Le uova dovranno avere una media temperatura quindi bisognerà toglierle dal frigo una mezz’ora prima della loro pastorizzazione. Dopodiché prendete una ciotola e rompetele dentro unendo una metà dello zucchero.
Montatele, e poi preparate a parte uno sciroppo di zucchero in un pentolino con lo zucchero e l’acqua. Cuocete il tutto fino a che non avrà raggiunto la temperatura di 121° C (oltre lo zucchero si caramella).
Spegnete il fuoco e svuotate velocemente il composto nella ciotola delle uova continuando a montarle delicatamente. Continuate finché non si sarà del tutto raffreddato. Ecco qui le uova pronte per essere usate a crudo.
Come pastorizzare i tuorli

Come pastorizzare i tuorli
Per pastorizzare solo i tuorli, divideteli dagli albumi dopo aver lasciato l’uovo a temperatura ambiente per almeno mezzora. Versate i tuorli in una ciotola e aggiungete la metà dello zucchero. Montate il tutto.
Proseguite preparando lo sciroppo con lo zucchero rimanente e l’acqua e cuocetelo fino a 121°C.
Spegnete e versate il composto sui tuorli. Montate fino a che non avrà raggiunto la temperatura ambiente. I tuorli pastorizzati in questo modo altro non sono che la pâte à bombe utilizzata come base per tiramisù con uova pastorizzate o semifreddi.
Come pastorizzare gli albumi

Come pastorizzare gli albumi
Per pastorizzare gli albumi iniziate aggiungendo metà dello zucchero negli stessi e montandoli.

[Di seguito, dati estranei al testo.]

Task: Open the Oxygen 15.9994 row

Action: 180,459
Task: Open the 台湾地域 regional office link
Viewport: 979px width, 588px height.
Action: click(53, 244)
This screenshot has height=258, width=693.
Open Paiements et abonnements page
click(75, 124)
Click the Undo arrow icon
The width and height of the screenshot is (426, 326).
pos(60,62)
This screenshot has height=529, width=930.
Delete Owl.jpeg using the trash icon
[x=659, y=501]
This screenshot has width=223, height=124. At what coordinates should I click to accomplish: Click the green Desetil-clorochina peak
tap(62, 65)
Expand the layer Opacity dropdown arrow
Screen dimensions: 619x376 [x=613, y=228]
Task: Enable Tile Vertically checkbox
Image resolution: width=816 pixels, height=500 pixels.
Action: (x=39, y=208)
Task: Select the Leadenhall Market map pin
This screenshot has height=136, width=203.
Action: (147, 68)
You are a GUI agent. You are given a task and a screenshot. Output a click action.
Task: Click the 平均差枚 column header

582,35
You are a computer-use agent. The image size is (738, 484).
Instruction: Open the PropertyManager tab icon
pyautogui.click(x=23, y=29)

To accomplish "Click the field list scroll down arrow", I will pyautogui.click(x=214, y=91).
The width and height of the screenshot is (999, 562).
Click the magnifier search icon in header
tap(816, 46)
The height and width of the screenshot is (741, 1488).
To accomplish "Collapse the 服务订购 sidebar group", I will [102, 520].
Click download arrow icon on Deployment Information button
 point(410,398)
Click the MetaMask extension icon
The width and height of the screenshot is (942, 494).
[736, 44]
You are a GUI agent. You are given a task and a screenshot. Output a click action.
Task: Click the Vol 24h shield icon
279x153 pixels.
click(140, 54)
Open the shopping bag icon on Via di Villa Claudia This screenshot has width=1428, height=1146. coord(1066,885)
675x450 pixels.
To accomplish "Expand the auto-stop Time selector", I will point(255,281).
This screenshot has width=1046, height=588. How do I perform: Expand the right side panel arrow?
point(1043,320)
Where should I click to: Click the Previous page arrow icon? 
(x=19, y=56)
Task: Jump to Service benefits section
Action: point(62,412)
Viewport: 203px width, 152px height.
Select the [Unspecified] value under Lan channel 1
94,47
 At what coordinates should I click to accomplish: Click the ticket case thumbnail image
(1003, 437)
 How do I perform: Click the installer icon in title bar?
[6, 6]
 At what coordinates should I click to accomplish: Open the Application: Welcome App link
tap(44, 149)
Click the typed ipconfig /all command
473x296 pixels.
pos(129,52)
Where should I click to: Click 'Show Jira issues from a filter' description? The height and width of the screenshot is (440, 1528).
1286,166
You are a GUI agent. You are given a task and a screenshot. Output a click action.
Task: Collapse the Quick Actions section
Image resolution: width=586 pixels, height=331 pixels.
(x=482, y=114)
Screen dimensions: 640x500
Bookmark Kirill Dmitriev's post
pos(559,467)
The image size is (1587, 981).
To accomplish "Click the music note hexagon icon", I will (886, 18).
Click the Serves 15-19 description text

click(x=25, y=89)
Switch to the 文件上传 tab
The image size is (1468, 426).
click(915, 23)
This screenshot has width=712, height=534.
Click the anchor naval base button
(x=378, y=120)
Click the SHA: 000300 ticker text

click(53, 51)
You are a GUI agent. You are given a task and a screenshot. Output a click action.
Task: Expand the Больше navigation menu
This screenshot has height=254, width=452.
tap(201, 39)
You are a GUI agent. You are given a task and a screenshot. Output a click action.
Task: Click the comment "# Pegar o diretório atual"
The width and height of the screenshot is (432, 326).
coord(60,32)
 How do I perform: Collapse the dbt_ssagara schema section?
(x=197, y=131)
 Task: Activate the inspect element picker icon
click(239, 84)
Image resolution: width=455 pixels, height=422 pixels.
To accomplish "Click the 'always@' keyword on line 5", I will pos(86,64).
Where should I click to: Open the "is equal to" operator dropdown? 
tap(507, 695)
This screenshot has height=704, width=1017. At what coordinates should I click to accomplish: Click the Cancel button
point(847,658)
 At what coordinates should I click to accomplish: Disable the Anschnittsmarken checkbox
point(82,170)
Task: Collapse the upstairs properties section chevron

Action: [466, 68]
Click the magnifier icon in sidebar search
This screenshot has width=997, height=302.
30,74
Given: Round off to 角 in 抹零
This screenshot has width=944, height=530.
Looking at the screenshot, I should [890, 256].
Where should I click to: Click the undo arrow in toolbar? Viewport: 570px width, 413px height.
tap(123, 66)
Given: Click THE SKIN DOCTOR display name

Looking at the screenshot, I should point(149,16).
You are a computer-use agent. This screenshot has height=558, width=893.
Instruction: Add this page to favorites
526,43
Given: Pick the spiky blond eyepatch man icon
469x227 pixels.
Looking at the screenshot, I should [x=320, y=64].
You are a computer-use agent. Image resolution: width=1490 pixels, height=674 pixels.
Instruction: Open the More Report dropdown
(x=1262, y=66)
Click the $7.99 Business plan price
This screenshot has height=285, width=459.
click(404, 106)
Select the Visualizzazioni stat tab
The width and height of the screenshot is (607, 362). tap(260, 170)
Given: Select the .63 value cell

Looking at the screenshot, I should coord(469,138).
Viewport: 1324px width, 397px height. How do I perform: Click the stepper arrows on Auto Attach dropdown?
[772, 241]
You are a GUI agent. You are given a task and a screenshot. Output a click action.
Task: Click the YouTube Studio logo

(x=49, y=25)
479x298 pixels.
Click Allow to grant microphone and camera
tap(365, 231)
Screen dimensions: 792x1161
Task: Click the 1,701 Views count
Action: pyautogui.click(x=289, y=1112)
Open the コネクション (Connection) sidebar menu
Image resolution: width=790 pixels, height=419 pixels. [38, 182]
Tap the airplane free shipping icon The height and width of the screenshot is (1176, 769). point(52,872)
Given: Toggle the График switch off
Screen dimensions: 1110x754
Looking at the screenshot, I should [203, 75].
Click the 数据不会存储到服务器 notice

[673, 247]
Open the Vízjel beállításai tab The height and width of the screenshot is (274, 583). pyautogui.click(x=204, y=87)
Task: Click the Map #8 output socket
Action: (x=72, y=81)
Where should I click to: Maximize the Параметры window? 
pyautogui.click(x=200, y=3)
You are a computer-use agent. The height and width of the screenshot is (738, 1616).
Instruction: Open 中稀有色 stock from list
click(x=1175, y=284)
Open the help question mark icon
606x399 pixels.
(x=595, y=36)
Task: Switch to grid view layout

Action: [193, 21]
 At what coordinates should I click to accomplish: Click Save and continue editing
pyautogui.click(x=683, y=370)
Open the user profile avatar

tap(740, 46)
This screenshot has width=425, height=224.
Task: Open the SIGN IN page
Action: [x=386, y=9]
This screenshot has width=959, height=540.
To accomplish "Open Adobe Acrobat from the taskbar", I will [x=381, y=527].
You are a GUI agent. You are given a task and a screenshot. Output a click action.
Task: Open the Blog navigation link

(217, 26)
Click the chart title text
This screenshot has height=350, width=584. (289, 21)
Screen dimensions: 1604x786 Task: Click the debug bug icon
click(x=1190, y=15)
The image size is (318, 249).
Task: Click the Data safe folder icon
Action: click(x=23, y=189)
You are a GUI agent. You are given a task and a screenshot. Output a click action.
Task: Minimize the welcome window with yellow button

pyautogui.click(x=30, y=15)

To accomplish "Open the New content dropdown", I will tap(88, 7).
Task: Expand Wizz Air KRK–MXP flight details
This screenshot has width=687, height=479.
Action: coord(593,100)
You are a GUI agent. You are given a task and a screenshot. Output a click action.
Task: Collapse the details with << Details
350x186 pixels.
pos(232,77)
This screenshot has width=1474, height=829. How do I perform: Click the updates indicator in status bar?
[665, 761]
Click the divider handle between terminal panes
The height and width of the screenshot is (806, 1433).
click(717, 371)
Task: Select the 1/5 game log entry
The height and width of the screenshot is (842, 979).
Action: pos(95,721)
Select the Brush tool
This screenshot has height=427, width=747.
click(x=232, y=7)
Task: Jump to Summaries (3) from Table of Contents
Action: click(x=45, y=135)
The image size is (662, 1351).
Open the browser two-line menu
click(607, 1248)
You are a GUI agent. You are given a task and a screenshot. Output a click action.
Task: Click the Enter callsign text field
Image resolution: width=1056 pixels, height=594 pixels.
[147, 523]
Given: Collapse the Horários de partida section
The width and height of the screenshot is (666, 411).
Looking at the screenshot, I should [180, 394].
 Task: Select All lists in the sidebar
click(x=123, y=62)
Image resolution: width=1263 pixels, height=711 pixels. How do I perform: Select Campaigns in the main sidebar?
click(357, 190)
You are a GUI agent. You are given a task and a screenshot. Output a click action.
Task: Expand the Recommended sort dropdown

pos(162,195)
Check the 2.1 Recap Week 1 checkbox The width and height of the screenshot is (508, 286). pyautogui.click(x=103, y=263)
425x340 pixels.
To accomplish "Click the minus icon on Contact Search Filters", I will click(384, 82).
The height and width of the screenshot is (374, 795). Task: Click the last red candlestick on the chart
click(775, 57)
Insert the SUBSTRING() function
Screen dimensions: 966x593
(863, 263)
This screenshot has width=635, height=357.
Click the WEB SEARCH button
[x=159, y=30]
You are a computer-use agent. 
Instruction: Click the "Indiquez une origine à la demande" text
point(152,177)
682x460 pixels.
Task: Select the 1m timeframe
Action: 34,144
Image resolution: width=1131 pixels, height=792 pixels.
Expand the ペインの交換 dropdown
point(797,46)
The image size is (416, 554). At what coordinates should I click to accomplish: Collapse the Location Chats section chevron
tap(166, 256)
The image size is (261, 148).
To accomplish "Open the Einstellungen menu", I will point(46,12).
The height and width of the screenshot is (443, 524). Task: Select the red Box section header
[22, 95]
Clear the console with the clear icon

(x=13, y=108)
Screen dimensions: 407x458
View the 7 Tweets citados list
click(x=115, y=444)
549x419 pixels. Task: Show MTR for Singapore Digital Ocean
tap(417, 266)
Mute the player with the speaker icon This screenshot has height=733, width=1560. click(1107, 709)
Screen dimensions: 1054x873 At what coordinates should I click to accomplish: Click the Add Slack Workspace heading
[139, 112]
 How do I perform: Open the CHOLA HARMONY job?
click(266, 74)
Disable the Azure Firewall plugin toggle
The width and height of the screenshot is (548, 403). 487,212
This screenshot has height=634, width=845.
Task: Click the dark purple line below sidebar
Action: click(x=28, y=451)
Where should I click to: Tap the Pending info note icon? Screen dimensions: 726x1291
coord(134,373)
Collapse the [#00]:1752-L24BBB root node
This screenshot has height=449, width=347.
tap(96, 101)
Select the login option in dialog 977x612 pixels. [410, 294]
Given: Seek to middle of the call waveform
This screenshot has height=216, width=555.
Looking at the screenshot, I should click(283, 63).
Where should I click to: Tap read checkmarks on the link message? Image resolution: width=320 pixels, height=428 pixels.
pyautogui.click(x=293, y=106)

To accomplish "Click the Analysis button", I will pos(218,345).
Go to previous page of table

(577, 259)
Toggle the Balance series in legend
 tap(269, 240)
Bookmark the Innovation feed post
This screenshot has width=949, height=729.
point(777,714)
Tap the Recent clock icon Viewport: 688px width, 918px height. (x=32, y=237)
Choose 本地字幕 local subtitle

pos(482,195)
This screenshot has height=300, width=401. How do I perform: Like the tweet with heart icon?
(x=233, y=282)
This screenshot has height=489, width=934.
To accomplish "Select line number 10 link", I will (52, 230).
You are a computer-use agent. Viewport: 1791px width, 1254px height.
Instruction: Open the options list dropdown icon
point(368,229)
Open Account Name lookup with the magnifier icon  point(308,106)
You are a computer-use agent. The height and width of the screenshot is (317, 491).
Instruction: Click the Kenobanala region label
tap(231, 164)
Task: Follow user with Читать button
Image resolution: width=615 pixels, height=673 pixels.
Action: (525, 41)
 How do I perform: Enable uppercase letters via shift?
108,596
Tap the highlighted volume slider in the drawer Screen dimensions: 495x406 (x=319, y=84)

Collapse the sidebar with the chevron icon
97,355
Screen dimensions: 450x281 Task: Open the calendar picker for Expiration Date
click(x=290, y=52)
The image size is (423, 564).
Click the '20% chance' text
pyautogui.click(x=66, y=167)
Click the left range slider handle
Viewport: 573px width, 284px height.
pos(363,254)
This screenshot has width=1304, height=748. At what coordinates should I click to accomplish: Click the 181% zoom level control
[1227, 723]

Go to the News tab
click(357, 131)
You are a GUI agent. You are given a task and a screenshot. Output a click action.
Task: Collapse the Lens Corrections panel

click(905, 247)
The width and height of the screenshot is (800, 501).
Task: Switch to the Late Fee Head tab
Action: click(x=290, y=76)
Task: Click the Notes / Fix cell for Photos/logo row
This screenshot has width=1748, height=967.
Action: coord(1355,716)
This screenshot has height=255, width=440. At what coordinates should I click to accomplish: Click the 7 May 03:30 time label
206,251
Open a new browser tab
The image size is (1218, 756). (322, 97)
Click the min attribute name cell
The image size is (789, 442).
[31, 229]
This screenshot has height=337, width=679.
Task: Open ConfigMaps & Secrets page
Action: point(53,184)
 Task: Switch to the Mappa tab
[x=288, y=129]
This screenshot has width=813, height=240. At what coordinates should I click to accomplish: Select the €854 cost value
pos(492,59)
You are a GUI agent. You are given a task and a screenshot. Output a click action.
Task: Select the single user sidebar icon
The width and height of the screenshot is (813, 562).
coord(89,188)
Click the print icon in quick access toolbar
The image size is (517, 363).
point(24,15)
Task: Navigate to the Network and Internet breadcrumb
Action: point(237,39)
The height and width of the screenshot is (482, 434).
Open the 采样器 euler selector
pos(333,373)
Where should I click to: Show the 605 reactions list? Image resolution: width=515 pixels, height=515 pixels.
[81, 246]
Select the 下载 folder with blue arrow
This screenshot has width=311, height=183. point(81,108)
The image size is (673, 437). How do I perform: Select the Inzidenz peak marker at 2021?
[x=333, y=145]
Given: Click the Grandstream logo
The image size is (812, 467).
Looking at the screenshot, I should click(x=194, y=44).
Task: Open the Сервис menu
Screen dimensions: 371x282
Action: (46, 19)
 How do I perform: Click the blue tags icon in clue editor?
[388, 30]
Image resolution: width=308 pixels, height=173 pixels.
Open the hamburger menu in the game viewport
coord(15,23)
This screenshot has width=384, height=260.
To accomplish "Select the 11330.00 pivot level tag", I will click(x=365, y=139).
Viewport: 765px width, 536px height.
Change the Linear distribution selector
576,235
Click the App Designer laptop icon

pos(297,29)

Volendo potete aiutarvi con un pizzico di sale.
Dopo aver portato lo sciroppo di acqua e zucchero a 121°C, versatelo negli albumi montati a filo e continuate a lavorarli con le fruste elettriche. Otterrete così la meringa all’italiana.
Non dimenticate il video tutorial per tutte e tre le pastorizzazioni.
Come pastorizzare a bagnomaria
Esiste un modo ancora più veloce per pastorizzare le uova ma solo se sono destinate a ricette salate: a bagnomaria. Preparate una ciotola di metallo e versatevi al suo interno le uova. Montatele, dunque mettete la ciotola di metallo sopra una pentola riempita con acqua calda e portate ad ebollizione. Girate fino a raggiungere 60-65°. Eccole pronte per le nostre ricette!